### 提供テキスト
▼▼▼
エボラ出血熱に感染した女性米国人宣教師を運ぶ飛行機はリベリアを離れ5日、米国に到着した。
リベリアの宣教師、ナンシー・ライトボルさんは現地でエボラ熱に感染し、特別に装備された米疾病管理予防センター(CDC)の飛行機により、米国に帰国。彼女はエボラ熱にかかった米国人宣教師としては2人目となる。すでに彼女の同僚であるケント・ブラントリー医師は2日、米国に戻り、治療を受けるためジョージア州に運ばれている。
ライトボルさんの教会のジョン・マンロー牧師によれば、彼女は「控えめ」で「非常に謙虚」な人だという。彼女と夫のデイビッドさんは15年間宣教師として働いていたが、リベリアに滞在していたのは昨年8月から。夫妻はキリスト教系NPO団体「サービング・イン・ミッション」と協力して現地で活動。この団体は同じくキリスト教系団体である「サマリタンズ・パース」とも活動を共にしていた。彼女は宣教師たちを助け、病院で看護師たちと一緒に働き、デイビッドさんは技術サービスの監督として働いていた。
▲▲▲
### 生データ
▼▼▼
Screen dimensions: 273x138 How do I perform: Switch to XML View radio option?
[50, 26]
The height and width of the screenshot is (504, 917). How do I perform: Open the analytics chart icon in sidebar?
▲▲▲
### 課題 1
エボラ出血熱の記事をもとに、次の問いに答えなさい。
(a) ライトボルさんを米国に運んだのは、どこの飛行機か。
(b) ブラントリー医師が治療を受けるために運ばれたのは、どの州か。
(c) 夫のデイビッドさんは、リベリアで何として働いていたか。
### 課題 2
エボラ出血熱の記事を、最後の文の後から引き継いで書き進めなさい。

### 回答欄 1
(a) 特別に装備された米疾病管理予防センター(CDC)の飛行機
(b) ジョージア州
(c) 技術サービスの監督

### 回答欄 2
「私たちはキリストが私たちのためにしてくれたこと—それは永遠の命をくださったことと救いのゆえに、祝福を受けています。私たちは他に何ができるでしょう?」 米CNNは、夫のデイビッドさんが、籍を置くノースカロライナ州シャーロットのカルバリー教会のメンバーとのスカイプセッション中にこう語ったと伝えた。
「ライトボル夫妻は大宣教命令を文字通り受け取ります」。マンロー牧師は米CBSニュースにそう語る。「私たちは彼らに、米国に戻りなさいとは言っていなかった」と、マンロー牧師はエボラ熱の流行が始まった頃のことを思い出した。「私たちは、彼らが戻ってくるための支援は喜んで行おうとしていました。夫妻は『まだやるべき仕事が終わっていない、それは続けなければなりません』と言っていました」
米国にエボラ感染者を受け入れることについて多くの批判があったにもかかわらず、政府はその受け入れを決定。マンロー牧師はまた、ライトボル夫妻が「危険に追い込むだろう最後の人であろう。彼らは最高の医師の助言、治療を受けられますし、もしこのウイルスがナンシーさんを通じて広がる可能性が少しでもあるのなら、彼女を家に帰らせず、隔離するという手段を取ることになるでしょうから」と指摘する。
彼女の息子ジェレミーさんは、しばらく会っていなかった両親と再会することを熱望している。彼は自分の母親の容態と生存の可能性について、「慎重ながら前向き」であると説明した。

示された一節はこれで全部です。